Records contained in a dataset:

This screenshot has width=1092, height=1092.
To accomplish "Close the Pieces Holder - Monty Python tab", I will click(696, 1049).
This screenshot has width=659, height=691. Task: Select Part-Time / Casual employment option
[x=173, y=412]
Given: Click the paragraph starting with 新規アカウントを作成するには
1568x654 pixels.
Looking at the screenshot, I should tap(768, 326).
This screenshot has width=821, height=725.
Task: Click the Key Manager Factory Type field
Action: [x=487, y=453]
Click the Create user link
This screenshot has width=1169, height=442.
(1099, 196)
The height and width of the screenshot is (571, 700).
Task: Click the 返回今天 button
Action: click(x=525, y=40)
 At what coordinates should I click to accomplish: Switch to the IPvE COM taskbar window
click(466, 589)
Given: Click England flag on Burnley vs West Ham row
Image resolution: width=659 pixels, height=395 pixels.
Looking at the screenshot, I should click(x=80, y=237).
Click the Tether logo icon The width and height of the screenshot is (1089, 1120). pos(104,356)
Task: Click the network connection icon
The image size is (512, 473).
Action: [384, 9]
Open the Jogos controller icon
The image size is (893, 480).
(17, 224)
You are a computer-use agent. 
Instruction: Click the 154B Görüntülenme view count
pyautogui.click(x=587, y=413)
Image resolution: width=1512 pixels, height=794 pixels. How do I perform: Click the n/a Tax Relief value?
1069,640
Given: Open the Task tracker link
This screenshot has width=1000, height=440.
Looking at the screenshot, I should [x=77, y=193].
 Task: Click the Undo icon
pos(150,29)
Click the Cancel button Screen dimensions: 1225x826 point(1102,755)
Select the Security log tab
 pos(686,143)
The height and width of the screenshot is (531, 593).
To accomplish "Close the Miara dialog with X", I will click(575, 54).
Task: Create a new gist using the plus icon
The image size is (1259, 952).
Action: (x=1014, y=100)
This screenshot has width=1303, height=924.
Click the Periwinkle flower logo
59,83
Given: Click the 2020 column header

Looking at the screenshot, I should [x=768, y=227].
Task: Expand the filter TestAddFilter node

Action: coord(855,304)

**Exercise objective**
Please return all lines from the records that hold the word "will".

**Written answer**
To accomplish "Close the Pieces Holder - Monty Python tab", I will click(696, 1049).
To accomplish "Close the Miara dialog with X", I will click(575, 54).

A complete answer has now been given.